In [None]:
import pandas as pd
import matplotlib.pyplot as plt
import seaborn as sns
import numpy as np
from sklearn.preprocessing import LabelEncoder
from statsmodels.stats.outliers_influence import variance_inflation_factor as VIF
from sklearn.linear_model import LogisticRegression
from sklearn.preprocessing import LabelEncoder
from sklearn.metrics import precision_recall_fscore_support
from sklearn.metrics import confusion_matrix
from sklearn import svm
from sklearn.model_selection import train_test_split

In [None]:
df = pd.read_csv('music_features.csv')
df

In [None]:
label_encoder = LabelEncoder()
df['label_encoded'] = label_encoder.fit_transform(df['label'])
label_mapping = dict(zip(label_encoder.transform(label_encoder.classes_), label_encoder.classes_))
print("Label mapping:", label_mapping)


In [None]:
features_to_standardize = [
    'tempo', 'chroma_stft', 'rmse', 'spectral_centroid', 
    'spectral_bandwidth', 'rolloff', 'zero_crossing_rate'
] + [f'mfcc{i}' for i in range(1, 21)]

for feature in features_to_standardize:
    df[feature] = (df[feature] - df[feature].mean()) / df[feature].std()

1. Correlation matrix

In [None]:
data_for_corr = df.drop(columns=['filename', 'label', 'label_encoded'])

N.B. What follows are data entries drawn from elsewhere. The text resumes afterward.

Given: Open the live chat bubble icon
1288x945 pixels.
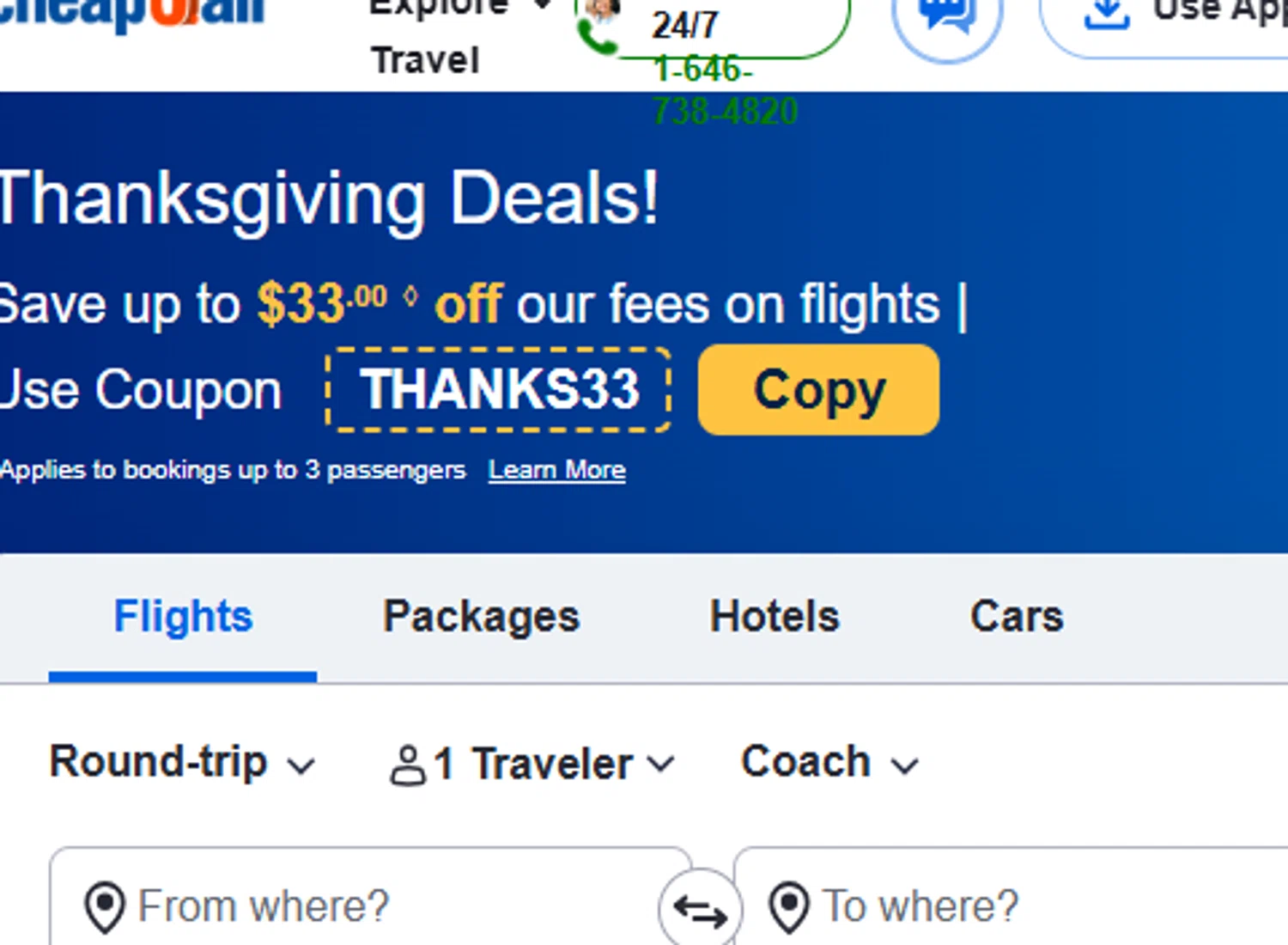Looking at the screenshot, I should tap(947, 17).
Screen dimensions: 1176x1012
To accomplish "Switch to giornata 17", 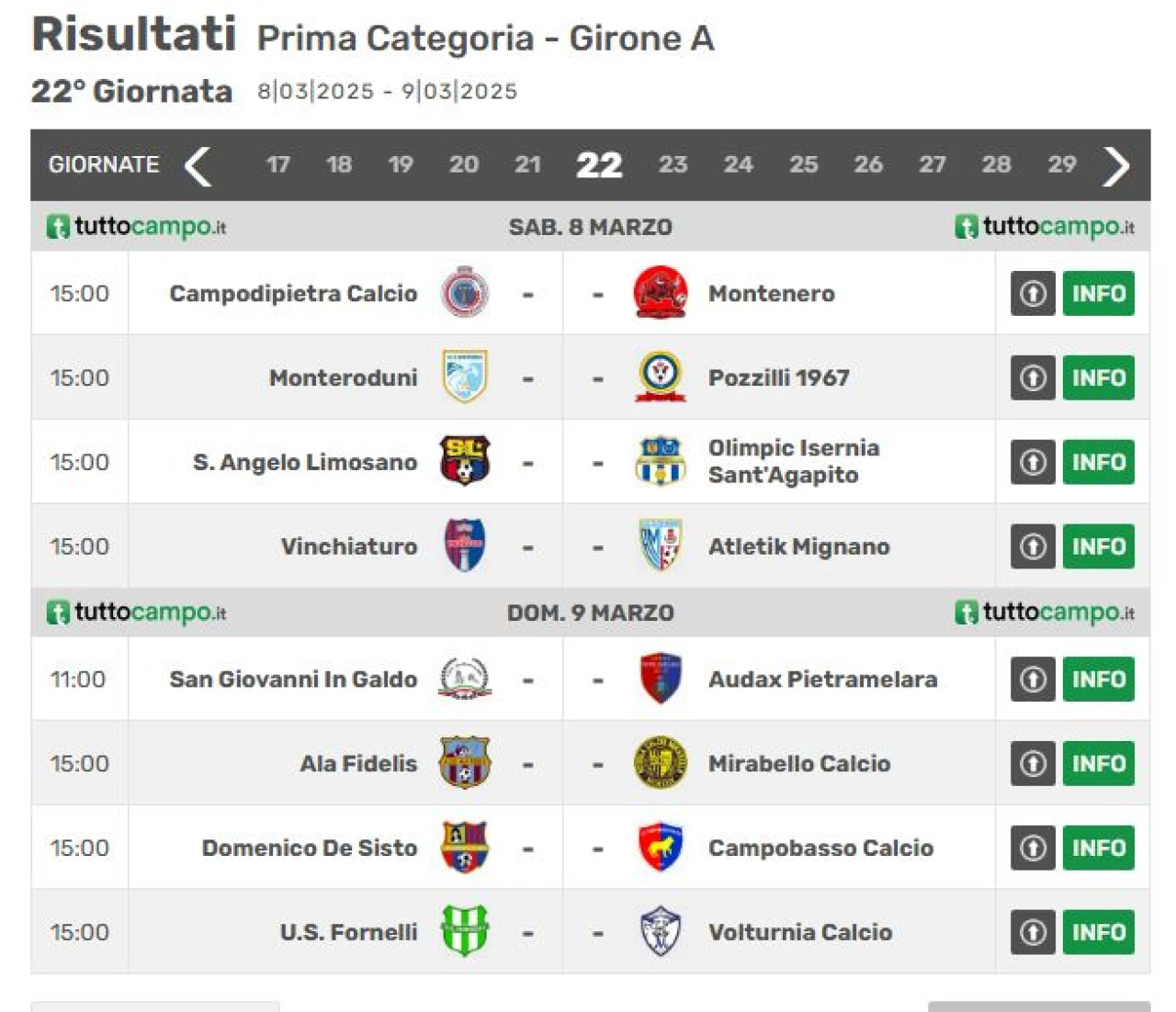I will [x=277, y=164].
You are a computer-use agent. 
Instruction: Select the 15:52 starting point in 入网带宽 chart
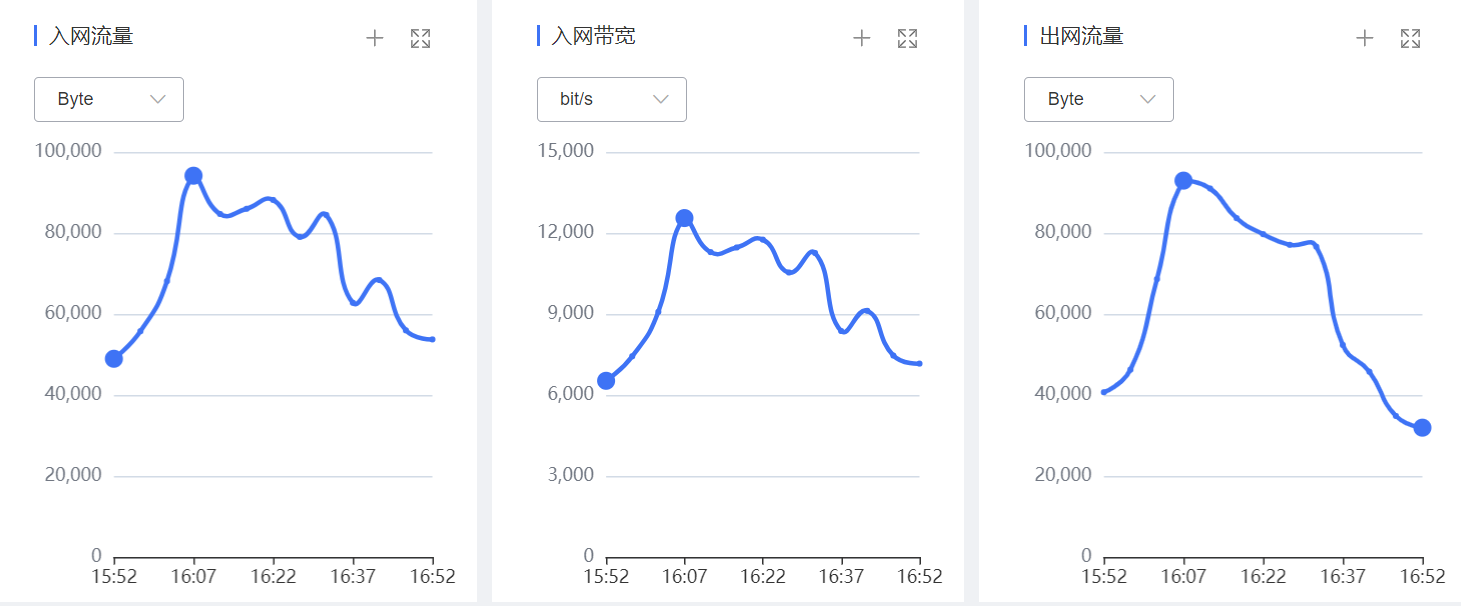[606, 380]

corr_matrix = data_for_corr.corr()

plt.figure(figsize=(15, 10))
sns.heatmap(corr_matrix, annot=False, cmap='coolwarm', linewidths=0.5)
plt.title('Correlation Matrix of Music Features')
plt.show()

2. VIF calculation

In [None]:
df_vif = df.drop(columns=['filename', 'label', 'label_encoded'])
# print(df_vif.dtypes)

In [None]:
vals = [VIF(df_vif, i)
for i in range(0, df_vif.shape[1])]
vif = pd.DataFrame({'vif':vals},
index=df_vif.columns)
vif

3. Previously Used models (Logistic Regression)

Without 'beats'

In [None]:
X = df[['tempo', 'chroma_stft', 'rmse', 'spectral_centroid', 'spectral_bandwidth', 'rolloff'] + 
       [f'mfcc{i}' for i in range(1, 21)]]
y = df['label_encoded']

X_train, X_test, y_train, y_test_logistic = train_test_split(X, y, test_size=0.2, random_state=42, stratify=y)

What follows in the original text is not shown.